• WHAT TO DO
Find the lines below that include the word "computer" and state how many there are, adding nothing.
─── STUDY MATERIAL
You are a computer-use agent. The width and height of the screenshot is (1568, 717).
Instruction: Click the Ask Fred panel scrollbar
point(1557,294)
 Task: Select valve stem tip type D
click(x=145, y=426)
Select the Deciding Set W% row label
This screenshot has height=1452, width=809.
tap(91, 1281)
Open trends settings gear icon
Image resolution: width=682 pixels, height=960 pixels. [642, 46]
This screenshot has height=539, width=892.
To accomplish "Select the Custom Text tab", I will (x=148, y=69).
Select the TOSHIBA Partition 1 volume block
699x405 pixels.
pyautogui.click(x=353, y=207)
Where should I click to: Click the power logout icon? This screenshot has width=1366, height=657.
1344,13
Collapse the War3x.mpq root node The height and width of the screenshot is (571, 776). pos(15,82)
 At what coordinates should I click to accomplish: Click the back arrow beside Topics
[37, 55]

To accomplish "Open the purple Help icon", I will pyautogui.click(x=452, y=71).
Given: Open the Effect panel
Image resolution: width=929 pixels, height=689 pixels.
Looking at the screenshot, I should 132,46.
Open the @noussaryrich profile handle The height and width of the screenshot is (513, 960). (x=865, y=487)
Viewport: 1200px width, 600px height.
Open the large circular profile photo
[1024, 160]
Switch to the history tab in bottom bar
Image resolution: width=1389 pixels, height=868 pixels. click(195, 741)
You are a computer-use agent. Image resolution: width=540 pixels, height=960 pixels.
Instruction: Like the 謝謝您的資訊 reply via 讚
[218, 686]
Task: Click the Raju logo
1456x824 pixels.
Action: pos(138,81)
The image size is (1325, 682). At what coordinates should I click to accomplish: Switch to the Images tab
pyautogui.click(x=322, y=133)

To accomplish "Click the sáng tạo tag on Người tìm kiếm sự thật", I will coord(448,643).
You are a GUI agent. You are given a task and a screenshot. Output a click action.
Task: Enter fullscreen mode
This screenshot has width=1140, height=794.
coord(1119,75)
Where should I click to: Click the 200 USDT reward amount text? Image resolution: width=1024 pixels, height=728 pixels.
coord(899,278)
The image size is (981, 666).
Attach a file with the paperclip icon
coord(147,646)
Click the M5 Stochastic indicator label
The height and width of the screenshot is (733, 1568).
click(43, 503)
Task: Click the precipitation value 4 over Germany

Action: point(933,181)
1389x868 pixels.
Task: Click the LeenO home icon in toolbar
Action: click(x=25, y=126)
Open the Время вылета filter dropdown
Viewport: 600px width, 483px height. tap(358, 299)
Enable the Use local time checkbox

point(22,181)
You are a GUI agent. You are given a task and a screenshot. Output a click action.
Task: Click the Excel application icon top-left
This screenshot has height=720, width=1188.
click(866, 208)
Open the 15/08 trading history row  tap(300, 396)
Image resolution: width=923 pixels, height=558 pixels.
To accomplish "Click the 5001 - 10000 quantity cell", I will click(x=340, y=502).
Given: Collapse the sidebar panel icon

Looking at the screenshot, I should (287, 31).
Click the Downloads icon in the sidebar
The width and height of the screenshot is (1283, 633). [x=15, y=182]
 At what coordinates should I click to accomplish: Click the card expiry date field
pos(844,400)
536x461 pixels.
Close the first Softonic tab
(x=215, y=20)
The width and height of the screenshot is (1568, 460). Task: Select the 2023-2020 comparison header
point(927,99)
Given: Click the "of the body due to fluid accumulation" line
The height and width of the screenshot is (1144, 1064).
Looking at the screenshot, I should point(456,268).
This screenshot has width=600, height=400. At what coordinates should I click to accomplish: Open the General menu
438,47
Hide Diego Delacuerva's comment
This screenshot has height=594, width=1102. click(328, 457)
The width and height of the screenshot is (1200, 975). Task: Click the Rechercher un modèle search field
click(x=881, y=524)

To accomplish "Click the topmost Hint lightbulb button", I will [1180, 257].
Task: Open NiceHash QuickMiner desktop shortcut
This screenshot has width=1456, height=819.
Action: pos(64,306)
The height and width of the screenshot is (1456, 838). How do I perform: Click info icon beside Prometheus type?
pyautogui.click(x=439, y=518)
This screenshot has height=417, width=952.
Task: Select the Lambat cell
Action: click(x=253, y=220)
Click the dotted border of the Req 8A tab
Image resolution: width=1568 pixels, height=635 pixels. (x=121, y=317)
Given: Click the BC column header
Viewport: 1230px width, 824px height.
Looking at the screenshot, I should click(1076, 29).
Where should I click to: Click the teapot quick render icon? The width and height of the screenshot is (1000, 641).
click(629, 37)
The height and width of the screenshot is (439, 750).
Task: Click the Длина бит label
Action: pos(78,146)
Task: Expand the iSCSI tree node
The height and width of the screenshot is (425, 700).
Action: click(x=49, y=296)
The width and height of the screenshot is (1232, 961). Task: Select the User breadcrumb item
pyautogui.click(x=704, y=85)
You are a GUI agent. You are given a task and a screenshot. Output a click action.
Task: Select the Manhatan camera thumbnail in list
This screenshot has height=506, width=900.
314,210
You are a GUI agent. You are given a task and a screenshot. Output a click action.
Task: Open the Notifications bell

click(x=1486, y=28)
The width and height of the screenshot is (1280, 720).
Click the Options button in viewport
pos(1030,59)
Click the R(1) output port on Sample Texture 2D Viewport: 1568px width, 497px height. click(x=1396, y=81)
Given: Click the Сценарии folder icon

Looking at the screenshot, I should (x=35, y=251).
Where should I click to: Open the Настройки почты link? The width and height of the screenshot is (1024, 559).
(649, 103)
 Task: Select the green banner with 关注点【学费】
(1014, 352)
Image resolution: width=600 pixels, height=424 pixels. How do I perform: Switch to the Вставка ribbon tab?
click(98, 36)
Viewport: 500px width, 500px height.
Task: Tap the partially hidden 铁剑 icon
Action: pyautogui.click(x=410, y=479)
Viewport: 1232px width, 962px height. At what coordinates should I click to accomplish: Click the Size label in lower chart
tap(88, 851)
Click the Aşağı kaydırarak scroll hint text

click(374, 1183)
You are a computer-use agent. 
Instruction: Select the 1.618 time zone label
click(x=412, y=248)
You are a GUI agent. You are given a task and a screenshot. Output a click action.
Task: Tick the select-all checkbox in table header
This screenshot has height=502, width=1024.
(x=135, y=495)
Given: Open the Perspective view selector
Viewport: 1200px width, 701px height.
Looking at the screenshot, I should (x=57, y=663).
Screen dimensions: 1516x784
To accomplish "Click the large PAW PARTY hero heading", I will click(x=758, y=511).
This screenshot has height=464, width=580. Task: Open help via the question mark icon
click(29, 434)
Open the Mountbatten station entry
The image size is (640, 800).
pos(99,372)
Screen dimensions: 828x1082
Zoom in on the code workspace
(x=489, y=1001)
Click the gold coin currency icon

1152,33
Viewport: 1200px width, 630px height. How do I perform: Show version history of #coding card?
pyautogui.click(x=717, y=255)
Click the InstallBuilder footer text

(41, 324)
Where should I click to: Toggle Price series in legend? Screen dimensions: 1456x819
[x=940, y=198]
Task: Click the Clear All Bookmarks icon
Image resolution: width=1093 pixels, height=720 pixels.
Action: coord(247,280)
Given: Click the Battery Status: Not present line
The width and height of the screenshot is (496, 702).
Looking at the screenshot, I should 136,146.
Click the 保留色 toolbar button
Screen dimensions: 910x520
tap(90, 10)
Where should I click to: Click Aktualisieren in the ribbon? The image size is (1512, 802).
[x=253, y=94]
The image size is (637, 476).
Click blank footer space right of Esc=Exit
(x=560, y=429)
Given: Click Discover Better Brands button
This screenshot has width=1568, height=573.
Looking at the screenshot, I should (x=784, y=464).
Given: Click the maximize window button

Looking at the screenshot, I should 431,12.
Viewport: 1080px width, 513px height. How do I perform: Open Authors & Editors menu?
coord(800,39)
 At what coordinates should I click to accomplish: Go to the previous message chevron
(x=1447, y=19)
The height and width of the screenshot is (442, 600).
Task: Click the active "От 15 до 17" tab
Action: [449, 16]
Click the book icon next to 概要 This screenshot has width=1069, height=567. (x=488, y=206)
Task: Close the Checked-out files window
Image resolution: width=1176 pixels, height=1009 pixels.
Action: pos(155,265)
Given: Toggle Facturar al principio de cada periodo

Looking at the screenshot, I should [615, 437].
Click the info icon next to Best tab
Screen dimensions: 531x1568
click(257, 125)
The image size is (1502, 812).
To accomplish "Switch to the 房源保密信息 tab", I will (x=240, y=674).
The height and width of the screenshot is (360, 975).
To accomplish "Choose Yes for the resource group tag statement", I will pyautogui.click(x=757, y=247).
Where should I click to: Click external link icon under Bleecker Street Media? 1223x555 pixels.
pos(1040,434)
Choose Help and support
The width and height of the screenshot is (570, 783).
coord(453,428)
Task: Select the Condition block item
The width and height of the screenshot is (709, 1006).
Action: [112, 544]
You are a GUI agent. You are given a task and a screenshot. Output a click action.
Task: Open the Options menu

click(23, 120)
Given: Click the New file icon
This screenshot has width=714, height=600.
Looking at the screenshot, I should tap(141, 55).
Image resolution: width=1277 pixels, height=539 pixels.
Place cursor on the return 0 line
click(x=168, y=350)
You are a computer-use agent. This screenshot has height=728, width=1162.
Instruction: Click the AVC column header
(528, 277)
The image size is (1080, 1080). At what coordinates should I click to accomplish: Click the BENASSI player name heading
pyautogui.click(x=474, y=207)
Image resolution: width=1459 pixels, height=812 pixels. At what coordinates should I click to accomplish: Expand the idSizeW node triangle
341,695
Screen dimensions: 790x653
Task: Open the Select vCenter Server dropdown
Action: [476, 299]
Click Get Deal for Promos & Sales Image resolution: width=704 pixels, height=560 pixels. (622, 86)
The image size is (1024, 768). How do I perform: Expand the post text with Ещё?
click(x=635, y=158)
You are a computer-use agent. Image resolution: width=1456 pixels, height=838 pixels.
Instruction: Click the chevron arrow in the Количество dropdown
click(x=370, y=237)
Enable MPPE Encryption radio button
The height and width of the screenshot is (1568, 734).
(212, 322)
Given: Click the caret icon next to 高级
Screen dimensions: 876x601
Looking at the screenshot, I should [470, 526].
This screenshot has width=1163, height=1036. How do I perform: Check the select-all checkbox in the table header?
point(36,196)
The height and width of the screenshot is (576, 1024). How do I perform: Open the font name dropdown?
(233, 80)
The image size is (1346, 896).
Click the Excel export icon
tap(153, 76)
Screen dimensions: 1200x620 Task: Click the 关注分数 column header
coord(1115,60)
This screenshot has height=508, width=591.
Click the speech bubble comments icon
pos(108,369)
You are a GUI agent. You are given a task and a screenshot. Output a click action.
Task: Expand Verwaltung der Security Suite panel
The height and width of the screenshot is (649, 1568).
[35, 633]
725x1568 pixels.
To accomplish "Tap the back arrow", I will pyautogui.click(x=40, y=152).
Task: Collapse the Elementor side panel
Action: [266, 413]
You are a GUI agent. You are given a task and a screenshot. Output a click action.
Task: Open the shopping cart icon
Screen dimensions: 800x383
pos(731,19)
──────
• RESULT BELOW
5